La vecchia tecnologia a RNA messaggero utilizza infatti le strutture cellulari per far loro sintetizzare proteine che sono estranee all’organismo, verso le quali l’organismo stesso reagisce per combatterle. Ed anche qui tutto sarebbe logico e lineare se le proteine così formate fossero esclusivamente esterne all’organismo, permettendo di stimolare la neutralizzazione esclusivamente di queste. Il vero problema è che tali proteine, create dal nostro organismo su input esterno, possono essere in grado di riconoscere ed attaccare anche proteine del nostro corpo ed è questo il meccanismo auto-anticorpale alla base delle malattie autoimmunitarie indotte dall’utilizzo di una tecnica farmaceutica di cui ancora non c’è perfetta padronanza e della quale si conoscevano questi specifici rischi già da ben prima della pandemia. 

Per semplificare: facciamo conto che l’mRNA sia il materiale necessario a creare una freccetta – la proteina spike -, che viene lanciata con estrema precisione verso il nostro sistema immunitario per indurlo a produrre anticorpi capaci di neutralizzare il virus dannoso contenuto nella freccetta.
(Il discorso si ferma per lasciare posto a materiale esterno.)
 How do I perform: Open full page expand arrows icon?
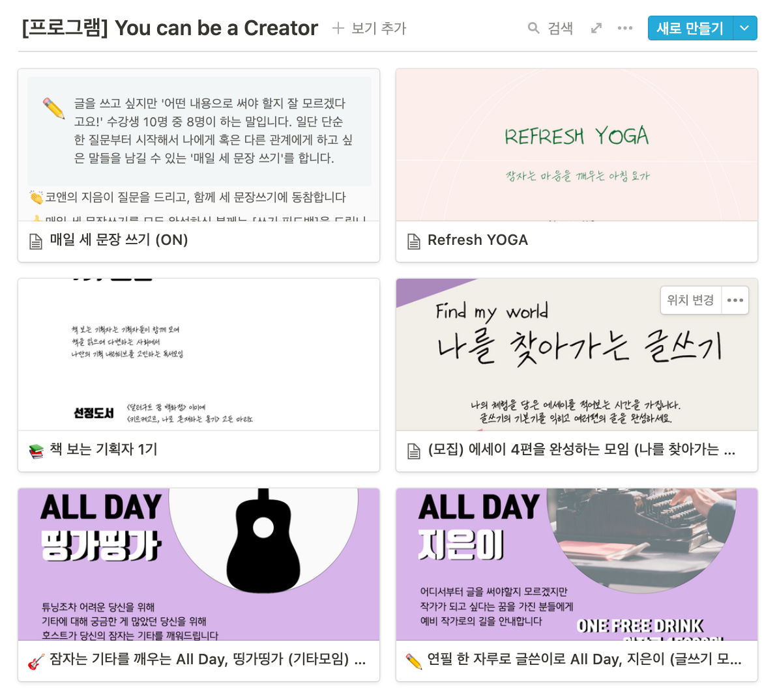(x=596, y=28)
Ma il nostro sistema immunitario è così perfetto che certamente crea una barriera protettiva contro quello specifico virus contenuto nella freccetta ma non ha alcuna efficacia nei confronti di una qualsiasi altra freccetta. Da qui l’inefficacia dei vaccini, che si sono mostrati incapaci di contrastare tutte le successive varianti del virus Sars-CoV-2

Ma c’è anche un altro problema: il sistema immunitario reagisce contro tutto ciò che è presente nella freccetta, incluse le minuscole “impronte digitali” lasciate dalle cellule del nostro organismo con cui è stata creata, Da qui le frequenti reazioni autoimmunitarie, soprattutto conseguenti a ripetute somministrazioni dello stesso preparato. 

Assegnare il massimo riconoscimento per la medicina ad una “scoperta” che a tutti gli effetti è vecchia, ha una efficacia limitata nel tempo e certamente non è priva di rischi è quindi un evidente paradosso. Anzi, il sospetto è che si sia trattato di un riconoscimento “politico”, col quale avallare una ideologia vergognosa e pericolosissima che viene meno al principio fondamentale della medicina stessa, ovvero primum non nocere. In sostanza un Nobel che butta a mare tutta la medicina “tradizionale”, ovvero basata sulle evidenze, che hanno bisogno di molti anni di pazienti ricerche prima che facciano dire che una certa procedura possa essere ritenuta sicura.

Purtroppo il tempo è galantuomo e tra qualche anno forse si scoprirà che l’utilizzo errato di una valida tecnologia rischia di far esplodere una vera bomba atomica per la salute dei soggetti che la utilizzeranno impropriamente. 

Nessuno nega che ci siano campi di applicazione molto specifici per la tecnologia a mRNA, come quello oncologico. Il problema sorge quando la si vuole utilizzare in maniera impropria su soggetti che non ne avrebbero alcun bisogno. 

Chissà se Katalin Karikó e Drew Weissman, gli scienziati insigniti del Nobel, pensando ai rischi futuri Avranno l’onestà di rinunciare al premio.